BLR Airport's growth story is the rise of Kempegowda International Airport, Bengaluru, from a new greenfield hub in 2008 to India's third-busiest airport, tracked year by year through passenger counts and cargo tonnage. In plain terms, this guide explains how many people travel through Bengaluru each year, how much freight moves through its cargo system, what changed with the second runway and Terminal 2, and why the numbers keep climbing. If you follow aviation, invest in Bengaluru, or simply travel often, these trends show where the city stands now and what comes next. For homebuyers in East Bengaluru, including emerging townships like Prestige Evergreen in Varthur, stronger flight schedules and smoother processing translate into easier airport runs for frequent flyers.

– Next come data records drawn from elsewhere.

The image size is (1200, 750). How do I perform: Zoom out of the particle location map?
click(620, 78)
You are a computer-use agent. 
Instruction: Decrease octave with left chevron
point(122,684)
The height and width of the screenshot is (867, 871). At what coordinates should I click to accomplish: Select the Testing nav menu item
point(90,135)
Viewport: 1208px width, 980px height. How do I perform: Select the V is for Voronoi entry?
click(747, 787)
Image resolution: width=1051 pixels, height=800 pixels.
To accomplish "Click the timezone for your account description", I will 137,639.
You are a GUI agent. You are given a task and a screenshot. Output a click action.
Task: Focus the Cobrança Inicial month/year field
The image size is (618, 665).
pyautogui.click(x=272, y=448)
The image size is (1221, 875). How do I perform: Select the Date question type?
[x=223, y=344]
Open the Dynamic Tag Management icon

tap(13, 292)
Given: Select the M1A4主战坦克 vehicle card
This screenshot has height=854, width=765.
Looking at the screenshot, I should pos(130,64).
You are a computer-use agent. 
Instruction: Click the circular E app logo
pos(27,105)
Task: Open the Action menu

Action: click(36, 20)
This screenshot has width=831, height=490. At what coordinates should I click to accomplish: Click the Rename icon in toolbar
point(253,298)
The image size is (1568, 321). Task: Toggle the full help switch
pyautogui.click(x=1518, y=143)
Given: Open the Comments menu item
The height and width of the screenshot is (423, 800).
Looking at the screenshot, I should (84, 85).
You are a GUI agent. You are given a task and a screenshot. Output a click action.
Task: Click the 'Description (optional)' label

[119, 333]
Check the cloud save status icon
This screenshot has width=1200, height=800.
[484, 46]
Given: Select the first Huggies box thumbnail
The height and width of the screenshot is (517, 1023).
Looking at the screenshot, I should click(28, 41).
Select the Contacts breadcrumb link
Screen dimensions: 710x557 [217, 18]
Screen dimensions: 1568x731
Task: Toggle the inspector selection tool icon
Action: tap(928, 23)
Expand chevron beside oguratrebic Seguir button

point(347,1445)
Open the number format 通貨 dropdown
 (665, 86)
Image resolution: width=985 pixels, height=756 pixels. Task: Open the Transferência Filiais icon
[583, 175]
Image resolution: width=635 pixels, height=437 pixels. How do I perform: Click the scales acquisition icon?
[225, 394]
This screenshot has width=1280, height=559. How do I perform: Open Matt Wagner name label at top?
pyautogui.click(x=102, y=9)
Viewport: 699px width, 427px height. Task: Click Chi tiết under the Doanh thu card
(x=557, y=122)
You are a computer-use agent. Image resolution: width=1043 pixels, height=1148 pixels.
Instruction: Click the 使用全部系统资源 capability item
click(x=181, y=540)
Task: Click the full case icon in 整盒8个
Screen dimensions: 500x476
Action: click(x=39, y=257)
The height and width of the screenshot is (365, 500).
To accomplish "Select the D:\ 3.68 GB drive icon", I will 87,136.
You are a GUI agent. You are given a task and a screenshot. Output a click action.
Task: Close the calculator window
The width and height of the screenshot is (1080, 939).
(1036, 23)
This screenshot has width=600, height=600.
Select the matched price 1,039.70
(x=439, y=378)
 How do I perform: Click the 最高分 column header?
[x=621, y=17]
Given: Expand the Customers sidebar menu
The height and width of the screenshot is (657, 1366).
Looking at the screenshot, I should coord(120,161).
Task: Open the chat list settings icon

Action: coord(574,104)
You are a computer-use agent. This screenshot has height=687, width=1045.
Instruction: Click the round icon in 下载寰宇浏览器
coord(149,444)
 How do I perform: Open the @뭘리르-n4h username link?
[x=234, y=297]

FY 2024–25 closed with a new high for BLR. The airport handled 41.88 million passengers, up 11.6 percent year on year. Domestic traffic reached 36.05 million and international passengers rose to 5.83 million, reflecting a strong rebound in overseas travel. Cargo crossed the half-million mark for the first time, at 502,480 metric tonnes for the year. These figures confirm BLR's position among India's busiest hubs.
BLR opened on May 24, 2008, starting a fresh chapter for the city's air travel demand. Through the 2010s it rode the tech-led boom and ended calendar year 2019 at 33.65 million passengers. The pandemic hit volumes in FY 2021, but recovery was swift. The airport served 31.91 million passengers in FY 2022–23 and 37.53 million in FY 2023–24 before breaking past 41 million in FY 2024–25.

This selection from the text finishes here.